*Data to process*:
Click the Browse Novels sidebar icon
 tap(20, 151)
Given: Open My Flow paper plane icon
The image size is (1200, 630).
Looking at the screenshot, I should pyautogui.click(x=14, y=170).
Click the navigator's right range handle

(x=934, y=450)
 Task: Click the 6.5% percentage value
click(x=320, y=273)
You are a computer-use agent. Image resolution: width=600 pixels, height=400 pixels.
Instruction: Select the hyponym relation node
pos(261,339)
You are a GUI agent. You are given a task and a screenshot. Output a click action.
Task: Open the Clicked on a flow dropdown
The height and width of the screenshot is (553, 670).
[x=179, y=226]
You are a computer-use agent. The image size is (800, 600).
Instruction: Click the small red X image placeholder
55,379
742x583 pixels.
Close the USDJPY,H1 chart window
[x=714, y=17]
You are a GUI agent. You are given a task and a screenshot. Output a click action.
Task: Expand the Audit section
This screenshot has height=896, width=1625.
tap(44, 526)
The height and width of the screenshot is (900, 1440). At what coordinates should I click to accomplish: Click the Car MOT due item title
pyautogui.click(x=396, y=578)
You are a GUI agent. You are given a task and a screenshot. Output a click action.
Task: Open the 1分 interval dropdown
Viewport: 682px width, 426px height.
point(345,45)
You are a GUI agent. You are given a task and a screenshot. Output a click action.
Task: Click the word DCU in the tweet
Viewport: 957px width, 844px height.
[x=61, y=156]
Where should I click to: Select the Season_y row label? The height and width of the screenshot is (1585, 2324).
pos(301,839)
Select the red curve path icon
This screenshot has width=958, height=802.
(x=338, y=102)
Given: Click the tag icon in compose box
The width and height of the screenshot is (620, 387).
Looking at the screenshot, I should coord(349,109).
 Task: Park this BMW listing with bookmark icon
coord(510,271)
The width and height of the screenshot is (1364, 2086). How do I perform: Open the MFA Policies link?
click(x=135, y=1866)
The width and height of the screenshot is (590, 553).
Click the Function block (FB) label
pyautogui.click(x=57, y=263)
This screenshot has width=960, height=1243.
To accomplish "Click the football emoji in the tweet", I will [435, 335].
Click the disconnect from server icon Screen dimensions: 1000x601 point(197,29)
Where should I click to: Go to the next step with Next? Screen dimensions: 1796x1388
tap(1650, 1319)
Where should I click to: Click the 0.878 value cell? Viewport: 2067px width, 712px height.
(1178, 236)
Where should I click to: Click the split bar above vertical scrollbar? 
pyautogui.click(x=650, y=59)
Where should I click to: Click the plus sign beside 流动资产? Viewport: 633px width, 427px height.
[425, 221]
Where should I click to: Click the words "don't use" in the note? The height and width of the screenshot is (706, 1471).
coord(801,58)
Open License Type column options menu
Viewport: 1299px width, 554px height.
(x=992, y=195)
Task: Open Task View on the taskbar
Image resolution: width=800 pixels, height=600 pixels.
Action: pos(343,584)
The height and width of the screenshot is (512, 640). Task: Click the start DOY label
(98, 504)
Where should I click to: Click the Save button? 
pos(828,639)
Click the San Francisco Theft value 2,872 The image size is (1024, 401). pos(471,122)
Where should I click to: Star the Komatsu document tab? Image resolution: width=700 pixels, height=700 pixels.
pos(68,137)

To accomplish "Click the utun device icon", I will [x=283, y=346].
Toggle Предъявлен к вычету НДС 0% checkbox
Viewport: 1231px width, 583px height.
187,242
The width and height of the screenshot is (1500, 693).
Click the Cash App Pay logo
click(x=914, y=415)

*What you have to do*: Go through the material and set every line down again exactly.

*Problem solution*:
Click the Browse Novels sidebar icon
 tap(20, 151)
Given: Open My Flow paper plane icon
The image size is (1200, 630).
Looking at the screenshot, I should pyautogui.click(x=14, y=170).
Click the navigator's right range handle

(x=934, y=450)
 Task: Click the 6.5% percentage value
click(x=320, y=273)
You are a computer-use agent. Image resolution: width=600 pixels, height=400 pixels.
Instruction: Select the hyponym relation node
pos(261,339)
You are a GUI agent. You are given a task and a screenshot. Output a click action.
Task: Open the Clicked on a flow dropdown
The height and width of the screenshot is (553, 670).
[x=179, y=226]
You are a computer-use agent. The image size is (800, 600).
Instruction: Click the small red X image placeholder
55,379
742x583 pixels.
Close the USDJPY,H1 chart window
[x=714, y=17]
You are a GUI agent. You are given a task and a screenshot. Output a click action.
Task: Expand the Audit section
This screenshot has height=896, width=1625.
tap(44, 526)
The height and width of the screenshot is (900, 1440). At what coordinates should I click to accomplish: Click the Car MOT due item title
pyautogui.click(x=396, y=578)
You are a GUI agent. You are given a task and a screenshot. Output a click action.
Task: Open the 1分 interval dropdown
Viewport: 682px width, 426px height.
point(345,45)
You are a GUI agent. You are given a task and a screenshot. Output a click action.
Task: Click the word DCU in the tweet
Viewport: 957px width, 844px height.
[x=61, y=156]
Where should I click to: Select the Season_y row label? The height and width of the screenshot is (1585, 2324).
pos(301,839)
Select the red curve path icon
This screenshot has width=958, height=802.
(x=338, y=102)
Given: Click the tag icon in compose box
The width and height of the screenshot is (620, 387).
Looking at the screenshot, I should coord(349,109).
 Task: Park this BMW listing with bookmark icon
coord(510,271)
The width and height of the screenshot is (1364, 2086). How do I perform: Open the MFA Policies link?
click(x=135, y=1866)
The width and height of the screenshot is (590, 553).
Click the Function block (FB) label
pyautogui.click(x=57, y=263)
This screenshot has width=960, height=1243.
To accomplish "Click the football emoji in the tweet", I will [435, 335].
Click the disconnect from server icon Screen dimensions: 1000x601 point(197,29)
Where should I click to: Go to the next step with Next? Screen dimensions: 1796x1388
tap(1650, 1319)
Where should I click to: Click the 0.878 value cell? Viewport: 2067px width, 712px height.
(1178, 236)
Where should I click to: Click the split bar above vertical scrollbar? 
pyautogui.click(x=650, y=59)
Where should I click to: Click the plus sign beside 流动资产? Viewport: 633px width, 427px height.
[425, 221]
Where should I click to: Click the words "don't use" in the note? The height and width of the screenshot is (706, 1471).
coord(801,58)
Open License Type column options menu
Viewport: 1299px width, 554px height.
(x=992, y=195)
Task: Open Task View on the taskbar
Image resolution: width=800 pixels, height=600 pixels.
Action: pos(343,584)
The height and width of the screenshot is (512, 640). Task: Click the start DOY label
(98, 504)
Where should I click to: Click the Save button? 
pos(828,639)
Click the San Francisco Theft value 2,872 The image size is (1024, 401). pos(471,122)
Where should I click to: Star the Komatsu document tab? Image resolution: width=700 pixels, height=700 pixels.
pos(68,137)

To accomplish "Click the utun device icon", I will [x=283, y=346].
Toggle Предъявлен к вычету НДС 0% checkbox
Viewport: 1231px width, 583px height.
187,242
The width and height of the screenshot is (1500, 693).
Click the Cash App Pay logo
click(x=914, y=415)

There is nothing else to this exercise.